WORK REQUEST - Output all of the entries below precisely as written.

DATA FOR PROCESSING -
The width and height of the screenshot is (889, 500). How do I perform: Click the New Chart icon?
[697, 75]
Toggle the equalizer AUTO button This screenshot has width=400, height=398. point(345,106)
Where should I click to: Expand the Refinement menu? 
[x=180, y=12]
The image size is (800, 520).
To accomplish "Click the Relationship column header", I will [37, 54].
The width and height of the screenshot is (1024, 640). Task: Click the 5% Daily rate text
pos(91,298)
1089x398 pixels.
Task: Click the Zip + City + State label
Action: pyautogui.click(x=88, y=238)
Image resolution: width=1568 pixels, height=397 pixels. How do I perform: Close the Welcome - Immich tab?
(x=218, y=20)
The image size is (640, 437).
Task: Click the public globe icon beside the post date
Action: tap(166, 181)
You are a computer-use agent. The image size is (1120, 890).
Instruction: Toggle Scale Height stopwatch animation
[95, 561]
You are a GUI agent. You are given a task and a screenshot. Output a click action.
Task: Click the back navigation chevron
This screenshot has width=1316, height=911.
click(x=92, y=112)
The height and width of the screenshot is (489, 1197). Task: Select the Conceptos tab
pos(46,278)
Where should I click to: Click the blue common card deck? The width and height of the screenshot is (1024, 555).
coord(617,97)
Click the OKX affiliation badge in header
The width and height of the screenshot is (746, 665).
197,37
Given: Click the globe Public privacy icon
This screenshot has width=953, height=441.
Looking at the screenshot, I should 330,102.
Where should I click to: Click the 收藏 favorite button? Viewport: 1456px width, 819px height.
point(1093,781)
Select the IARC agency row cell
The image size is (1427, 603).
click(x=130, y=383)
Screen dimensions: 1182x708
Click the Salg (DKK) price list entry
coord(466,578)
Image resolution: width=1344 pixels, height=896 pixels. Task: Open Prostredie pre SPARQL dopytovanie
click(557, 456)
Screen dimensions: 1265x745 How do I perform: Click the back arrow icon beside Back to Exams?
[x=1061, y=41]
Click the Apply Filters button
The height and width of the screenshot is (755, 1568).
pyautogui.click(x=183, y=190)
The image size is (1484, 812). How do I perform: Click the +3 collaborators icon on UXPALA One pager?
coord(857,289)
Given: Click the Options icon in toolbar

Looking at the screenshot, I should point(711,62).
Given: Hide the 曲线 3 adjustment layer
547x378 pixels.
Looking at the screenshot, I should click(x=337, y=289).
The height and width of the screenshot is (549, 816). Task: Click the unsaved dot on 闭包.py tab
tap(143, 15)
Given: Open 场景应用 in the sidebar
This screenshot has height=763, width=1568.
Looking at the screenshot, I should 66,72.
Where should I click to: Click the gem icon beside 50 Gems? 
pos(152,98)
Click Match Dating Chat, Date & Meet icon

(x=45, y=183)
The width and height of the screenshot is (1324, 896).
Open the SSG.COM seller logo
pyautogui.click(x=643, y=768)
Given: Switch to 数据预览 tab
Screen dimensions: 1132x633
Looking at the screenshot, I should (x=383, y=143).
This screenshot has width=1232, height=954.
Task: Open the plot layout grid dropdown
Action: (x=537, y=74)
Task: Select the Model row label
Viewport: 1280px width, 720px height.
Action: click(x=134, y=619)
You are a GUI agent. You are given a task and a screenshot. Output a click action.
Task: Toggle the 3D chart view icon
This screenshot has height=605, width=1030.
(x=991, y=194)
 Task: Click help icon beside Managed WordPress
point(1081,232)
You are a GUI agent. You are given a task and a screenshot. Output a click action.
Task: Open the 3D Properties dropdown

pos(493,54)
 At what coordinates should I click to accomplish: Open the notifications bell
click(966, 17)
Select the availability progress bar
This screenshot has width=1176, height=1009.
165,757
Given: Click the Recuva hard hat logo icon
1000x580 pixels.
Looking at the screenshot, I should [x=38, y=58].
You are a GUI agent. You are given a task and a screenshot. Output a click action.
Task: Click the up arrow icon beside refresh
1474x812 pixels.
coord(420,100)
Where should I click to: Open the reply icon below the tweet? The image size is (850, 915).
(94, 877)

RESULT -
The width and height of the screenshot is (889, 500). How do I perform: Click the New Chart icon?
[697, 75]
Toggle the equalizer AUTO button This screenshot has width=400, height=398. point(345,106)
Where should I click to: Expand the Refinement menu? 
[x=180, y=12]
The image size is (800, 520).
To accomplish "Click the Relationship column header", I will [37, 54].
The width and height of the screenshot is (1024, 640). Task: Click the 5% Daily rate text
pos(91,298)
1089x398 pixels.
Task: Click the Zip + City + State label
Action: pyautogui.click(x=88, y=238)
Image resolution: width=1568 pixels, height=397 pixels. How do I perform: Close the Welcome - Immich tab?
(x=218, y=20)
The image size is (640, 437).
Task: Click the public globe icon beside the post date
Action: tap(166, 181)
You are a computer-use agent. The image size is (1120, 890).
Instruction: Toggle Scale Height stopwatch animation
[95, 561]
You are a GUI agent. You are given a task and a screenshot. Output a click action.
Task: Click the back navigation chevron
This screenshot has width=1316, height=911.
click(x=92, y=112)
The height and width of the screenshot is (489, 1197). Task: Select the Conceptos tab
pos(46,278)
Where should I click to: Click the blue common card deck? The width and height of the screenshot is (1024, 555).
coord(617,97)
Click the OKX affiliation badge in header
The width and height of the screenshot is (746, 665).
197,37
Given: Click the globe Public privacy icon
This screenshot has width=953, height=441.
Looking at the screenshot, I should 330,102.
Where should I click to: Click the 收藏 favorite button? Viewport: 1456px width, 819px height.
point(1093,781)
Select the IARC agency row cell
The image size is (1427, 603).
click(x=130, y=383)
Screen dimensions: 1182x708
Click the Salg (DKK) price list entry
coord(466,578)
Image resolution: width=1344 pixels, height=896 pixels. Task: Open Prostredie pre SPARQL dopytovanie
click(557, 456)
Screen dimensions: 1265x745 How do I perform: Click the back arrow icon beside Back to Exams?
[x=1061, y=41]
Click the Apply Filters button
The height and width of the screenshot is (755, 1568).
pyautogui.click(x=183, y=190)
The image size is (1484, 812). How do I perform: Click the +3 collaborators icon on UXPALA One pager?
coord(857,289)
Given: Click the Options icon in toolbar

Looking at the screenshot, I should point(711,62).
Given: Hide the 曲线 3 adjustment layer
547x378 pixels.
Looking at the screenshot, I should click(x=337, y=289).
The height and width of the screenshot is (549, 816). Task: Click the unsaved dot on 闭包.py tab
tap(143, 15)
Given: Open 场景应用 in the sidebar
This screenshot has height=763, width=1568.
Looking at the screenshot, I should 66,72.
Where should I click to: Click the gem icon beside 50 Gems? 
pos(152,98)
Click Match Dating Chat, Date & Meet icon

(x=45, y=183)
The width and height of the screenshot is (1324, 896).
Open the SSG.COM seller logo
pyautogui.click(x=643, y=768)
Given: Switch to 数据预览 tab
Screen dimensions: 1132x633
Looking at the screenshot, I should (x=383, y=143).
This screenshot has width=1232, height=954.
Task: Open the plot layout grid dropdown
Action: (x=537, y=74)
Task: Select the Model row label
Viewport: 1280px width, 720px height.
Action: click(x=134, y=619)
You are a GUI agent. You are given a task and a screenshot. Output a click action.
Task: Toggle the 3D chart view icon
This screenshot has height=605, width=1030.
(x=991, y=194)
 Task: Click help icon beside Managed WordPress
point(1081,232)
You are a GUI agent. You are given a task and a screenshot. Output a click action.
Task: Open the 3D Properties dropdown

pos(493,54)
 At what coordinates should I click to accomplish: Open the notifications bell
click(966, 17)
Select the availability progress bar
This screenshot has width=1176, height=1009.
165,757
Given: Click the Recuva hard hat logo icon
1000x580 pixels.
Looking at the screenshot, I should [x=38, y=58].
You are a GUI agent. You are given a task and a screenshot. Output a click action.
Task: Click the up arrow icon beside refresh
1474x812 pixels.
coord(420,100)
Where should I click to: Open the reply icon below the tweet? The image size is (850, 915).
(94, 877)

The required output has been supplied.